**PROBLEM TO SOLVE**
Say how many lines in the entries below mention "agent", with no other words.

**RECORDS SUPPLIED**
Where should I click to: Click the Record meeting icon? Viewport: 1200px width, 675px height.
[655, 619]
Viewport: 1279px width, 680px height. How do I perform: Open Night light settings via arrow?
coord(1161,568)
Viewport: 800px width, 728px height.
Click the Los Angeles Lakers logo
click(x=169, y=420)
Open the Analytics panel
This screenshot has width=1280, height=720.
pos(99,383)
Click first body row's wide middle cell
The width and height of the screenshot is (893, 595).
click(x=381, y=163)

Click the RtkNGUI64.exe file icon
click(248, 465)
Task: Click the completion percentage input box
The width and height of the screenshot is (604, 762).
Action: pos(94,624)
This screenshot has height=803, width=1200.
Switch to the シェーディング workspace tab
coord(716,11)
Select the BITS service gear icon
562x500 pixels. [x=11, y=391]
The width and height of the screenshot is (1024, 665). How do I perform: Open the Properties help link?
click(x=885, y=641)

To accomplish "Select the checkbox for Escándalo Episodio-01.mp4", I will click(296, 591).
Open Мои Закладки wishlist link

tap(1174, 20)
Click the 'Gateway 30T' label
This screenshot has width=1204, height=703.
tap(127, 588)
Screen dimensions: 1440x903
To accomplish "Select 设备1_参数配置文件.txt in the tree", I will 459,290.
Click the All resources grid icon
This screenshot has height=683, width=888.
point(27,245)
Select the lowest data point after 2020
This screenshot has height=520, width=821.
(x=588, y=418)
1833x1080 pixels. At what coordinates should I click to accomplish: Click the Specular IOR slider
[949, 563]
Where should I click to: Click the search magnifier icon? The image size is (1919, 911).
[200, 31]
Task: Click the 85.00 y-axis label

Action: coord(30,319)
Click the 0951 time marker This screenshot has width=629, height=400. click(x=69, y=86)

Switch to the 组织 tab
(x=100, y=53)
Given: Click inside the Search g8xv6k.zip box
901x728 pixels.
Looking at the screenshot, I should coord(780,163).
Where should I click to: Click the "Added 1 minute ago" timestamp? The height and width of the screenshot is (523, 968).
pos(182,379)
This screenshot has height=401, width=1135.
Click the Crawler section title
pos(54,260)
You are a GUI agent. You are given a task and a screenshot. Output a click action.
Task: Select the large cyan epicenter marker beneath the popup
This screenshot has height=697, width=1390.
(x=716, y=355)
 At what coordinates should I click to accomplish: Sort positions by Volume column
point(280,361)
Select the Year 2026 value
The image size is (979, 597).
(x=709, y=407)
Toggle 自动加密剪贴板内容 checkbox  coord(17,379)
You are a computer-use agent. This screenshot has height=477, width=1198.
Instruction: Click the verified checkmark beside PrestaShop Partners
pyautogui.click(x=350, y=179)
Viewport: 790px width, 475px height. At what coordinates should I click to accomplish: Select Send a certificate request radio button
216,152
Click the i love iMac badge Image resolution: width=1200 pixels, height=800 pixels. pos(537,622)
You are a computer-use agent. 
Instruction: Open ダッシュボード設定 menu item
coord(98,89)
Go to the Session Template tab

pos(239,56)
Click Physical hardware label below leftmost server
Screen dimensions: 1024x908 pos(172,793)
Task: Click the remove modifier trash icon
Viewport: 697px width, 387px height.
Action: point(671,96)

**TASK OUTPUT**
3